WHAT TO PRODUCE | Look through the entries below and extract exactly the lines from the one containing "Terms of service (693, 673)" through the one containing "Travel China (294, 1559)", ends included.

MATERIAL PROVIDED |
┄┄┄┄┄┄

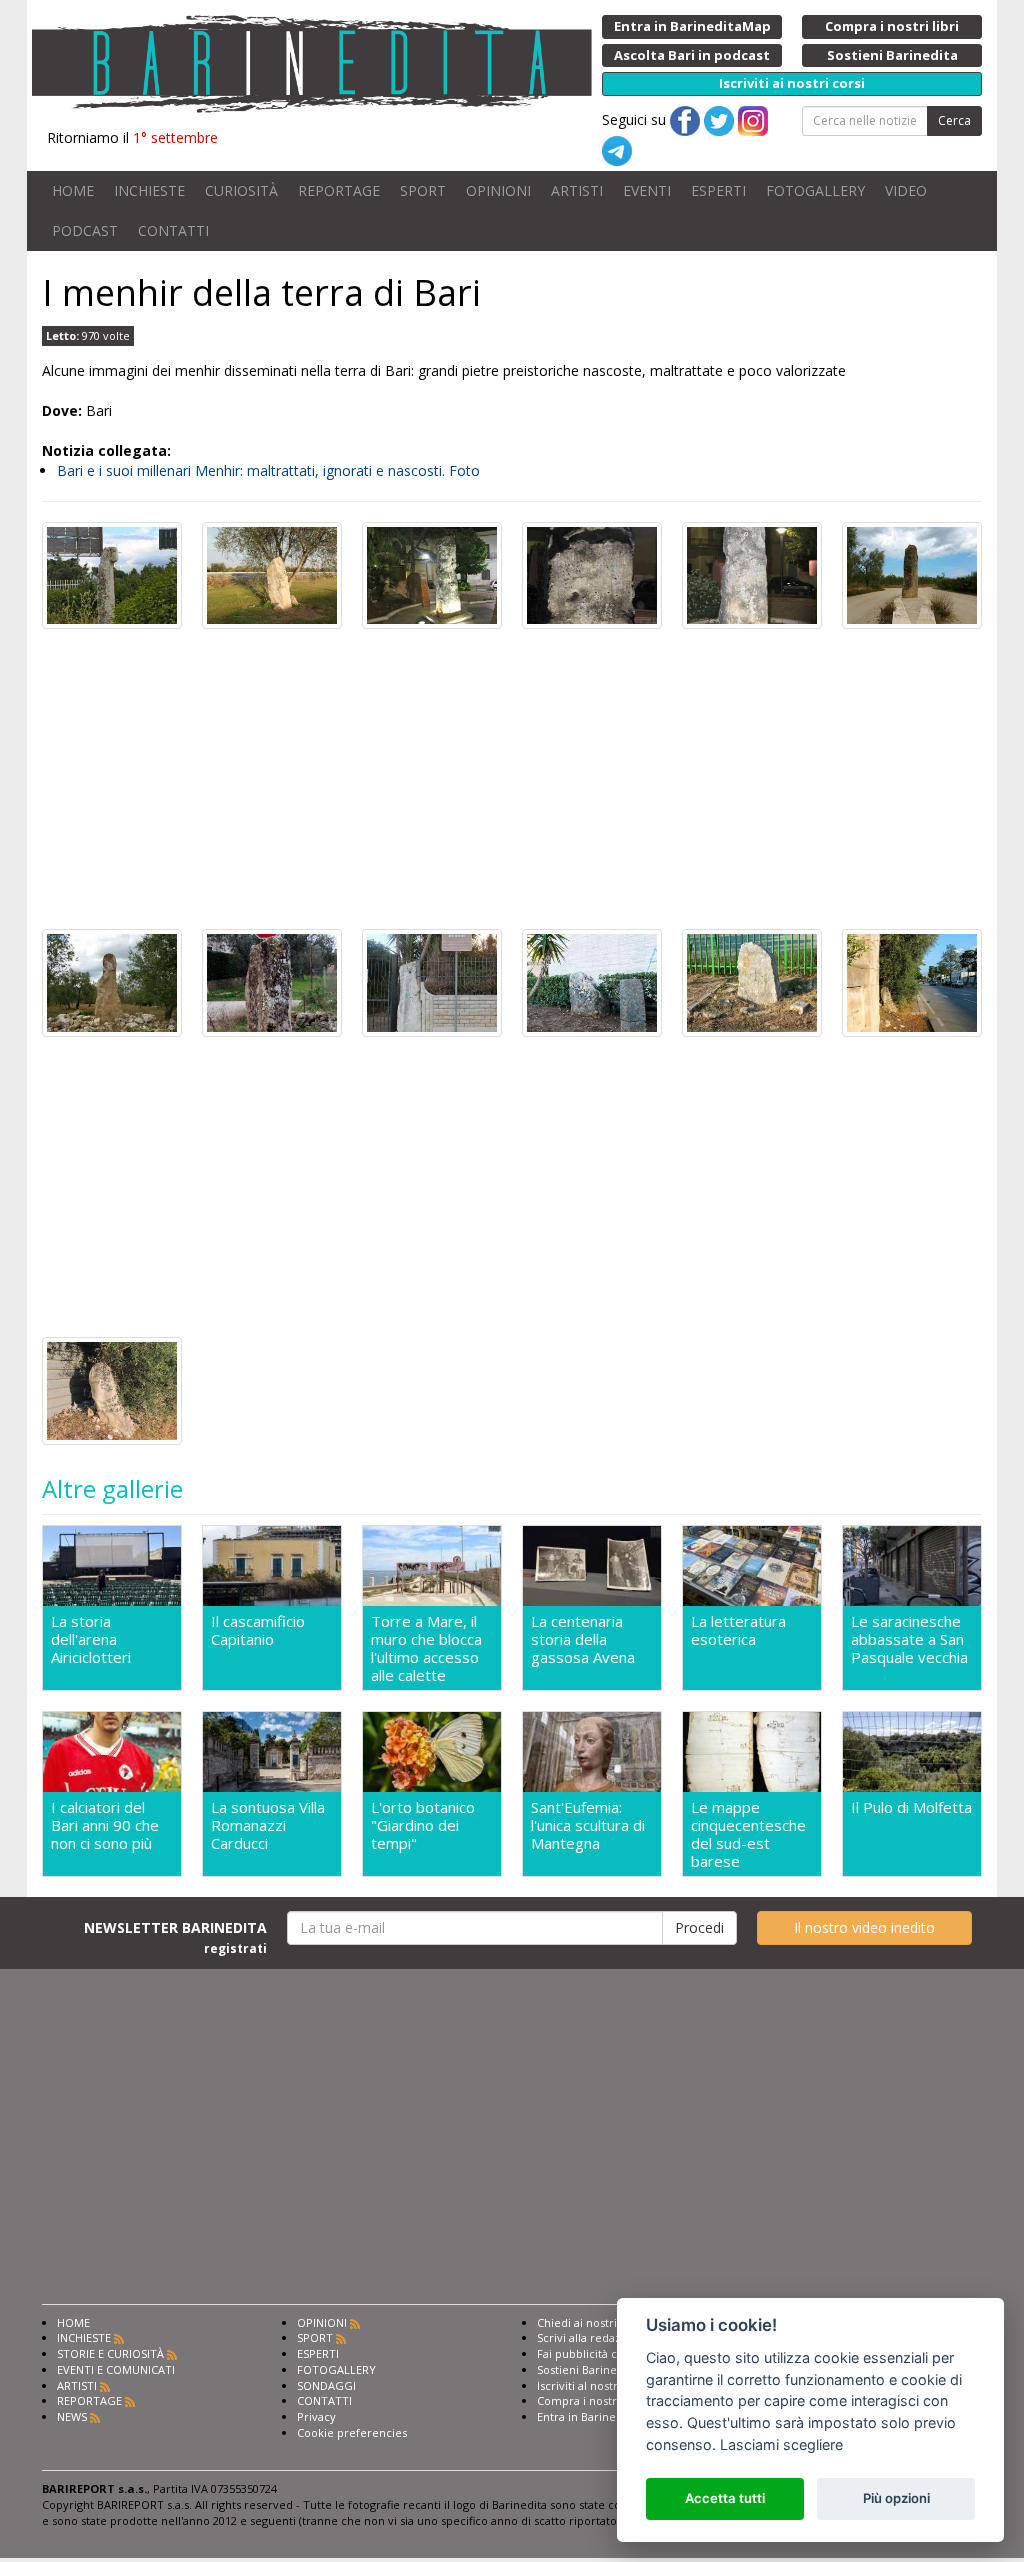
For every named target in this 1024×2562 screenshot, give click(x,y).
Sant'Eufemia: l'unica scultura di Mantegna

┄┄┄┄┄┄

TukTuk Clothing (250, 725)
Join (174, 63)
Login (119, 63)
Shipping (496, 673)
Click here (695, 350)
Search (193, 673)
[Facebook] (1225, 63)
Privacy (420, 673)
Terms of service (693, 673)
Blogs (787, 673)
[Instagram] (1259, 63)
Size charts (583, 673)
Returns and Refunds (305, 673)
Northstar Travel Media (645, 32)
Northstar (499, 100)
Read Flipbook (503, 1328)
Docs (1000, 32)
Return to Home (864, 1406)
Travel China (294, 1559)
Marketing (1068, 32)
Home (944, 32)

┄┄┄┄┄┄

YOUR RESPONSE |
Terms of service (693, 673)
Blogs (787, 673)
[Instagram] (1259, 63)
Size charts (583, 673)
Returns and Refunds (305, 673)
Northstar Travel Media (645, 32)
Northstar (499, 100)
Read Flipbook (503, 1328)
Docs (1000, 32)
Return to Home (864, 1406)
Travel China (294, 1559)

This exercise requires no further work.